=== Source data ===

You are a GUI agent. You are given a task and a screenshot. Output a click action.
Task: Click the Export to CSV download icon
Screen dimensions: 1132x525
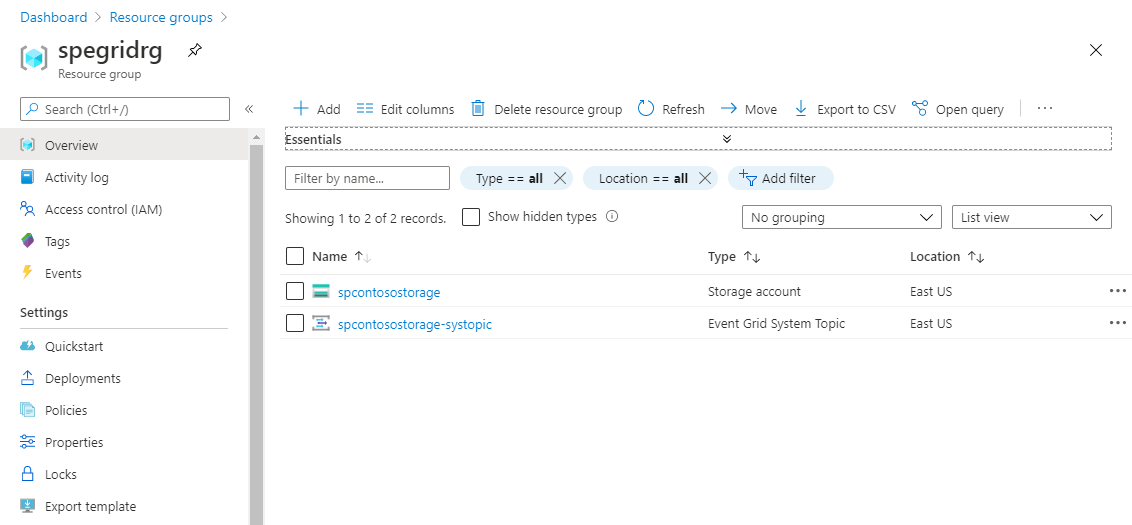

===
=== Source data ===

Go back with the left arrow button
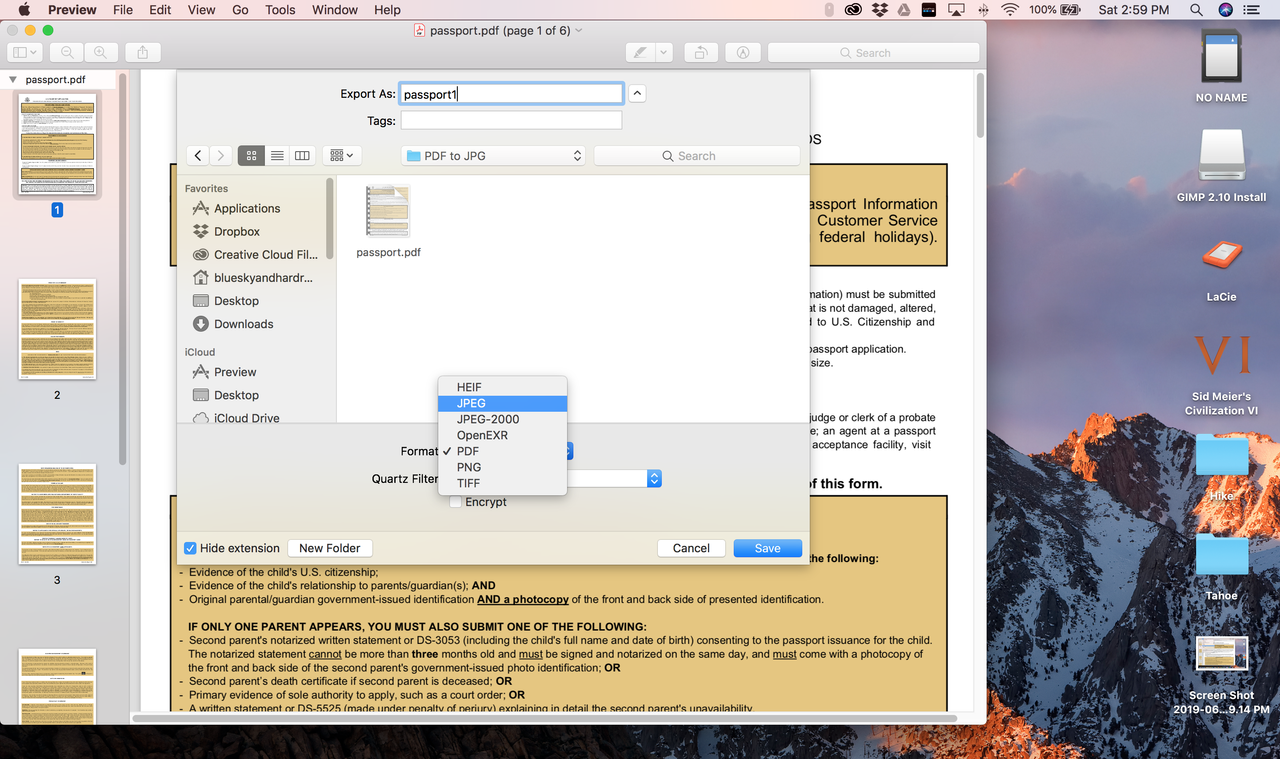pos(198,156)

===

Copy the stretch of the records above that runs from the line with "Task: Click the Export to CSV download icon" through the line with "Screen dimensions: 1132x525". Both end lines belong in the copy, and nothing else does.

Task: Click the Export to CSV download icon
Screen dimensions: 1132x525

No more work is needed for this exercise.